Pakistan's nuclear sites are mostly in the northwest of the country, close to the capital, Islamabad, to keep them away from the border with archenemy India, but that places them close to Pakistani Taliban extremists, who are massed in the northwest.
Al Qaida has made clear its ambitions to get hold of a nuclear bomb or knowledge of nuclear technology. Several other sites associated with Pakistan’s nuclear weapons have been hit previously.
Pakistan is reeling from a wave of terrorist violence that’s coincided with the launch of a U.S.-backed ground operation by the military against the country’s al Qaida and Taliban heartland of South Waziristan, on the Afghan border.
A suicide attacker struck a checkpoint Friday morning on the boundary of the Pakistan Aeronautical Complex, an air force base at Kamra, about 40 miles outside Islamabad, killing eight people, including two security personnel, and wounding 15.
“There were strict security arrangements, so he (the bomber) was intercepted at the first checkpost,” local Police Chief Fakhar Sultan said.

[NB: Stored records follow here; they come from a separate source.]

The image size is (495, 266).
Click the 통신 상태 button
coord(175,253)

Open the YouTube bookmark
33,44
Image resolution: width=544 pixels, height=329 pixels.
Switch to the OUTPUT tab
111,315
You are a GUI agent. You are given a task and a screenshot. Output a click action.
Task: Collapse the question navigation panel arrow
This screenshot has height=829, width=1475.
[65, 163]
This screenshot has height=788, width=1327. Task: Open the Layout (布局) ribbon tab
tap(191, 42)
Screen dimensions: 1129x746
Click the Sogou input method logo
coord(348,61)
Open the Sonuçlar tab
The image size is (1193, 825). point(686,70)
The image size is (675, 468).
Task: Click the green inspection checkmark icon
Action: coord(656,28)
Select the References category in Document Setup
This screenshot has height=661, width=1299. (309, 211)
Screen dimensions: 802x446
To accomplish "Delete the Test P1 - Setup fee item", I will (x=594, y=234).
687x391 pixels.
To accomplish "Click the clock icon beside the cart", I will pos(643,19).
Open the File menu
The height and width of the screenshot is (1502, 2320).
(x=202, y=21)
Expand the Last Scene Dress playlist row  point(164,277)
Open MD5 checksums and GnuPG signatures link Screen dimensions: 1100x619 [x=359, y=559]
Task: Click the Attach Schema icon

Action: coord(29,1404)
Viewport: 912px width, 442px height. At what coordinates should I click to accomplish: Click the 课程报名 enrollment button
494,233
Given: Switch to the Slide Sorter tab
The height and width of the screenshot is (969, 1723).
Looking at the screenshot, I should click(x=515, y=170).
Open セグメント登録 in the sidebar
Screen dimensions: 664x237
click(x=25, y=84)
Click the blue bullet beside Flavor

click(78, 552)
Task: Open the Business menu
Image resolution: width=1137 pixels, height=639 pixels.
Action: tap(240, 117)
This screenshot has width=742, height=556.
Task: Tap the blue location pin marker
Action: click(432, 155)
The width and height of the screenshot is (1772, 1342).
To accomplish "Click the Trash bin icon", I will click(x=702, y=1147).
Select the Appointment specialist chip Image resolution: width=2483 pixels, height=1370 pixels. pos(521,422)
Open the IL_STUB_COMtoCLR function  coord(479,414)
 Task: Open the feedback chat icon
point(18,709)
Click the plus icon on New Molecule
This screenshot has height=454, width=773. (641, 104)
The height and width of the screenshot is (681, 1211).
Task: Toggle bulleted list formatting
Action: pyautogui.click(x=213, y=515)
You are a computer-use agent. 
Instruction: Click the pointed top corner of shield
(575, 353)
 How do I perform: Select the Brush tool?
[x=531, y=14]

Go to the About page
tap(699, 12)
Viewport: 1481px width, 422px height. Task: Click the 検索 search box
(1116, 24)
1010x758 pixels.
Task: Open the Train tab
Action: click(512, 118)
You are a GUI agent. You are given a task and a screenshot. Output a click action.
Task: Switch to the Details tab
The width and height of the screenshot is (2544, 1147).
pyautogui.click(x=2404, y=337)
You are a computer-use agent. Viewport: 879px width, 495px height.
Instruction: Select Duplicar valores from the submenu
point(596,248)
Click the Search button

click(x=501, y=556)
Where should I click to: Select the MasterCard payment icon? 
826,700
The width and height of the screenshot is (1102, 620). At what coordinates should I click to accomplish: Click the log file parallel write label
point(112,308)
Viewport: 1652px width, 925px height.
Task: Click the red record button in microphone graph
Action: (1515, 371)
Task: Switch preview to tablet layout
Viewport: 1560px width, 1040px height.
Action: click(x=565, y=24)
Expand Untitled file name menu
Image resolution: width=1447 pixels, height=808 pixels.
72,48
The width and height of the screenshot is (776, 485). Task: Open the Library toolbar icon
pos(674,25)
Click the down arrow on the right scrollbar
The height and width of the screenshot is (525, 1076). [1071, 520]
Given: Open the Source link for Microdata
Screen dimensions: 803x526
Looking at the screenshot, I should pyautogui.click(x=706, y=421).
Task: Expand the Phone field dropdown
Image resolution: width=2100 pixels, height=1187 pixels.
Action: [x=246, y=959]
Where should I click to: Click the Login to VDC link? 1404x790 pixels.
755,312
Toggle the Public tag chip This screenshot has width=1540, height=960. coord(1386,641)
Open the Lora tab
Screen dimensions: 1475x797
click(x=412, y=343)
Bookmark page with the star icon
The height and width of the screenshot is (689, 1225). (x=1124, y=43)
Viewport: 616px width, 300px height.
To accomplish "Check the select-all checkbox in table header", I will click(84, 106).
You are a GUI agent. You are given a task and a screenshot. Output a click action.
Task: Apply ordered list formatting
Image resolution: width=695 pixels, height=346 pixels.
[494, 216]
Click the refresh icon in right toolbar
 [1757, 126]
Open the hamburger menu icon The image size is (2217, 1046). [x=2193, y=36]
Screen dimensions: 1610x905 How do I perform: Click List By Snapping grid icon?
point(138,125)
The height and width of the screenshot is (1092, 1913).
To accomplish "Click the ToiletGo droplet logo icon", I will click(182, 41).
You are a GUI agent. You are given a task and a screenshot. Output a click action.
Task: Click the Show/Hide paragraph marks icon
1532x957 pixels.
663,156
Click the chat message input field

Many of the attacks have been carried out in a deadly collaboration between Taliban extremists from the northwest and militants from Punjab, the country’s most heavily populated province.
The military is a favorite target. Earlier this month, a team of commando-style assailants shot its way into the military headquarters at Rawalpindi. This week, gunmen ambushed and killed a brigadier general in Islamabad, spraying his army jeep with bullets.